The United Methodist Church delegates voted Wednesday to allow LGBTQ individuals to serve as ministers, reversing a 40-year-old ban on the ordination of “self-avowed practicing homosexuals.”
The ordination change was one of 22 measures passed in a single “consent calendar” vote — 659 in favor and 67 opposed — at the group’s 2024 General Conference business session in Charlotte, North Carolina.
Upcoming votes to allow the blessing of same-sex unions and a “Revised Social Principles” document that redefines marriage as a union between two people, not a man and a woman, will complete a shift by one of America’s oldest Protestant denominations.
The global UMC General Conference opened last week after one-quarter of the church’s U.S. mostly conservative congregations had left the denomination. The remaining, mostly liberal members appeared eager to approve the changes, which bring them in sync with other mainline Protestants in the nation.
“Draw the circle, draw it wider still,” a group of delegates sang after Wednesday’s initial vote, as others cried or cheered.
Retired UMC Bishop Hope Morgan Ward prayed “for healing from the memory of our journeys” after the floor vote and asked that God would “use us as peacemakers and servants in the healing of your work and in the welcoming of all people into the embrace of God.”
But Mark D. Tooley, a United Methodist and president of the Institute on Religion & Democracy, has said the “self-congratulatory nature” of the meeting may obscure the future for the denomination, which numbers 5.4 million U.S. members and a total of 9.9 million worldwide.
“They’re very joyful that with conservatives gone, the progressive agenda is flying through by very, very large margins,” Mr. Tooley said Tuesday in anticipation of the policy-changing votes. “They’ve waited decades for this to happen, but mostly they’re not acknowledging what the impact is going to be. … It’s a very celebratory, General Conference that I think not fully prepared for what’s about to happen.”
The issue of LGBTQ inclusion in the UMC has been simmering for decades. More than 100 clergy and ordination candidates publicly identified themselves as gay in 2016. Progressive members and clergy said they would “disrupt systemic injustice” with their declaration, according to a report at the time by UM News, the official church news service.

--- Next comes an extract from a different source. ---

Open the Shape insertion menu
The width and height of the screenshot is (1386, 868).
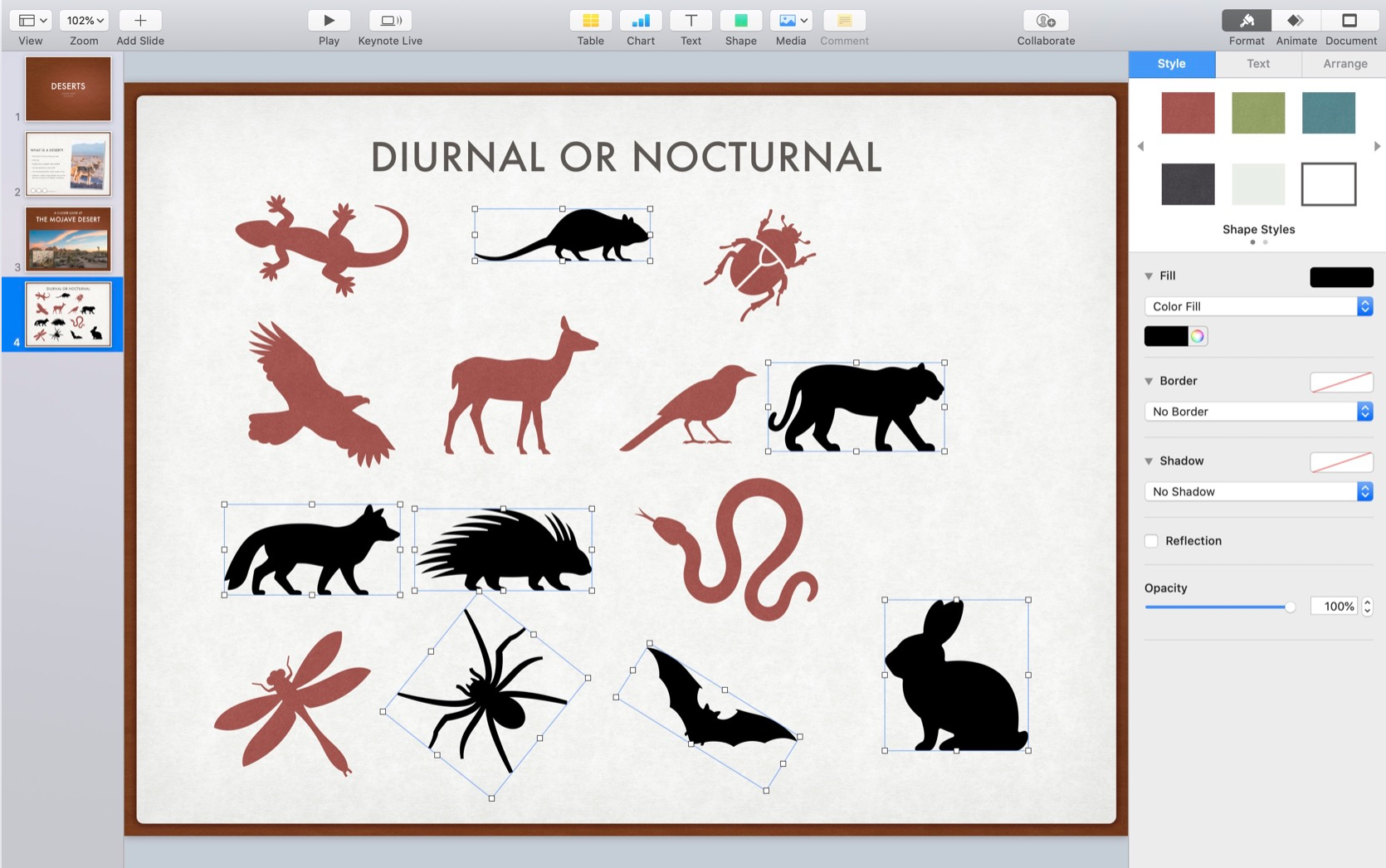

In 2019, a special legislative session reaffirmed the policies that are being changed this week, with supporters hoping to forestall a schism.
But the split came. UMC delegates this week could vote to allow dissenting congregations to leave and retain their church property.
Mr. Tooley said the large number of church departures over sexuality issues heralds an imminent decline in financial stability.
“The clergy who are age 55 or in their early 50s, they’ll be able to survive till retirement,” he said. “But if you’re a clergy in your 30s or 40s, you should be very troubled because the money is going to run out and the number of churches available to host a pastor, to be able to afford a full-time pastor, are going to dramatically reduce.”